News round-up 28/9: Sure Start cash to fund scheme
Your daily media round up of all the key stories affecting local government
Sure Start
The coalition’s £1bn scheme to provide free nursery education for two-year olds will be funded by raiding money currently earmarked for local authority Sure Start schemes, the Guardian reports. While Nick Clegg this week announced £100m capital funding from the Department for Education’s budget to build extra capacity, the day-to-day running costs of the nursery scheme will be met by top-slicing hundreds of millions of pounds from the early intervention grant currently used by councils to pay for Sure Start centres.
Labour Party
Shadow chancellor Ed Balls has said that a Labour government would carry out a root and branch budget review to examine how every penny of public money is spent, reports the Guardian. Commenting, Mr Balls said the public wanted to know that Labour was going to be ruthless and disciplined when it came to spending. A spending review would require the government to justify every penny was spent in the right way, he said.

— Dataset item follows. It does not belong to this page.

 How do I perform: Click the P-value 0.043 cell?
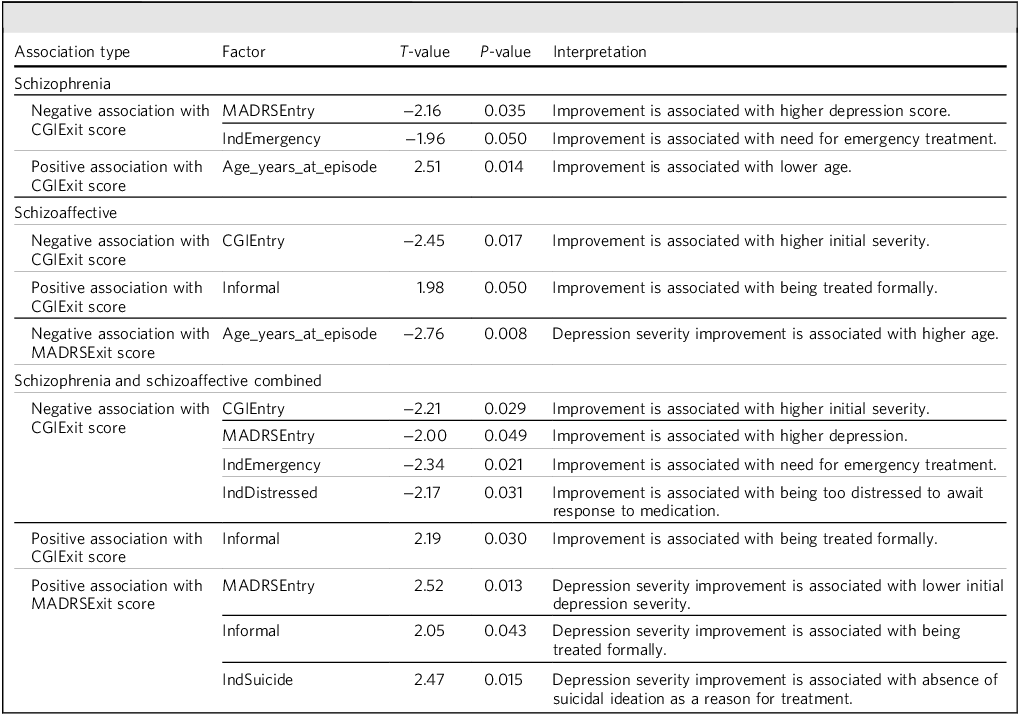click(505, 630)
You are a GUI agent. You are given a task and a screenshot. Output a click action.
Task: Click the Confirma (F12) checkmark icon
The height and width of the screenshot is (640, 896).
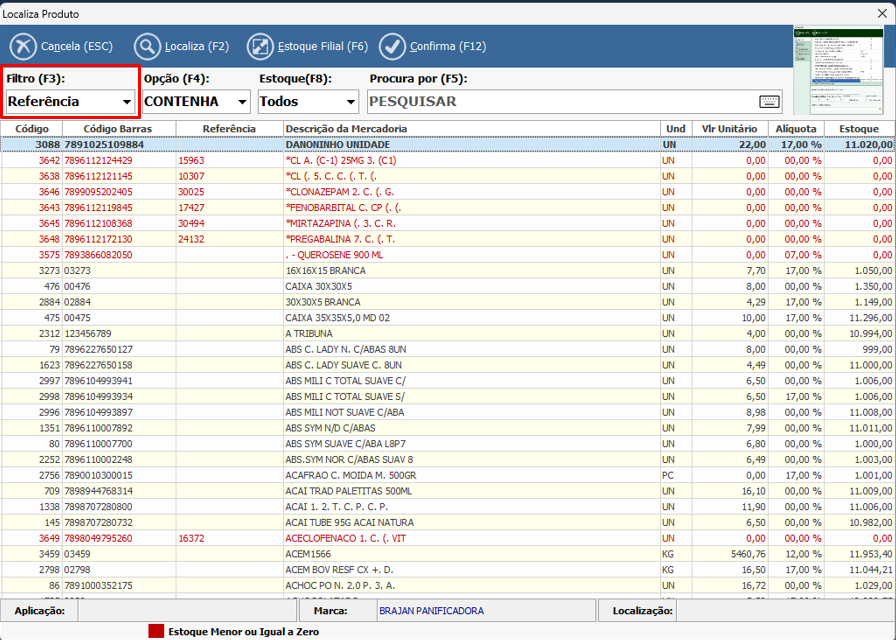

Meanwhile, the Times reports that Mr Balls was forced to clarify his economic plans after Labour deputy leader Harriet Harman said the party would “not be signing up” to George Osborne’s deficit reduction plans. Aides to Mr Balls said no such decision had been taken.
Child-sex gangs
Interviews are being held today for posts in a new ‘special interest group’ allowing local authorities to share information about sex-grooming networks, the Times reports. The interviews are being conducted by the Independent Local Safeguarding Children’s Board chairs’ network, alongside the Department for Education. Meanwhile, Jim Taylor, the new chief executive of the Rochdale MBC, delivered scathing criticism of local agencies’ response to concerns that girls in the town were being repeatedly abused by men. He will give evidence next month to the home affairs select committee.
New homes
The government’s flagship NewBuy scheme aimed at reviving the housing market has resulted in just 250 homes being bought in its first four months, the Financial Times reports. Bank lending rates of 6% are blamed, but the Department for Communities & Local Government said the 250 homes in four months did not reflect the scheme’s real progress because the average house sale took up to six months.
Welfare to work
Today’s Independent reports that poor management of the government’s £1bn-a-year Work Programme meant that vital evidence of potential fraud was never picked up. A report by the Commons public accounts committee found that DWP ministers failed to properly investigate allegations of fraud by A4e, the paper says. However, a DWP spokesperson argued that the department had put in place “the toughest anti-fraud measures ever included in a government back to work scheme”, adding that “the examples of fraud mentioned in the report do not relate to the work programme.